SS: Cognitive distortions are synonymous with what I identify as "errors in thinking." They are thought patterns that, in combination with one another, give rise to behavior that harms other people. An example is the criminal’s sense of entitlement or sense of ownership. From his perspective, when he enters a room, every object in that location that he desires already belongs to him. He just has to figure out how to take possession of it and conceal it while he makes his getaway.
SIG: Are there any particular warnings by which the average person might identify a criminally inclined person?
SS: Criminals are successful in their enterprises because they are so good at concealing their intentions. There are expanding and intensifying patterns that signify trouble. They do not predict with certainty that a person will end up in jail, but they should not be ignored, dismissed, or excused.
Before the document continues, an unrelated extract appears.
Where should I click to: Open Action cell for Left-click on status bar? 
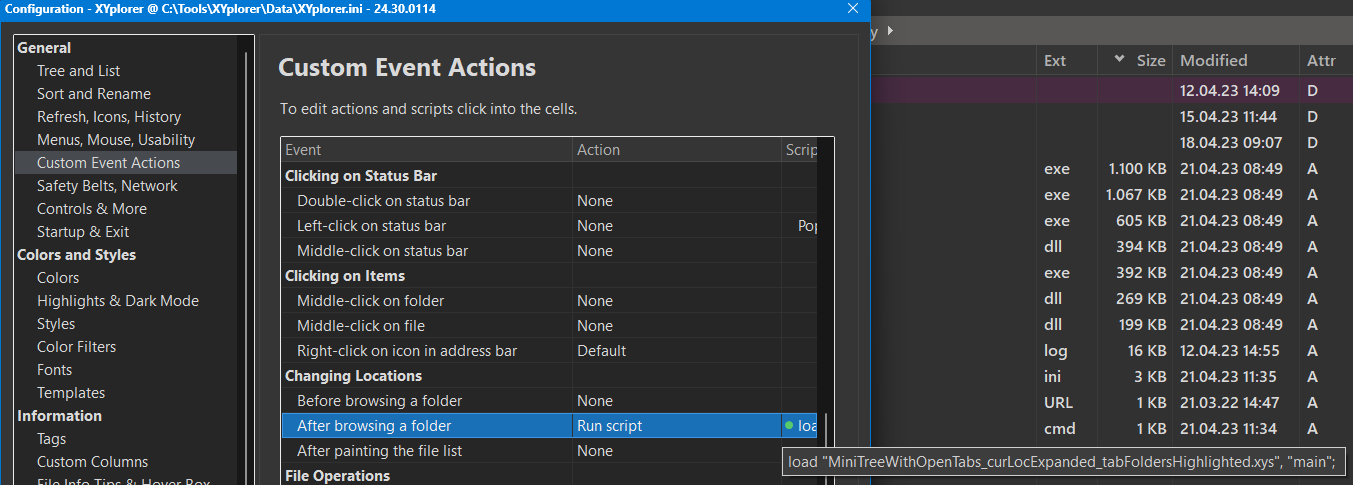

Among the patterns are lying that becomes a way of life, conduct indicative of a belief that any means justifies the end, unrelenting attempts to control other people so as to prevail in every situation, an uncompromising attitude, a lack of receptivity to what others think, and shutting off fear rather than depending on it as a guide to responsible functioning.
SIG: How can we make ourselves less attractive to criminals looking for a victim?
SS: Do not make rash decisions to trust people on the basis of first impressions. Personalities reveal themselves over time, often very slowly. If a person asks you to do something that is contrary to your beliefs, trust your instincts and do not get involved. If a sales pitch seems too good to be true, avoid the purchase. Trust your common sense in terms of how you attract attention. Secure valuable possessions, leaving them out of temptation’s reach. Do not lend money or possessions to anyone whom you do not know very well. Avoid areas that you know to be unsafe.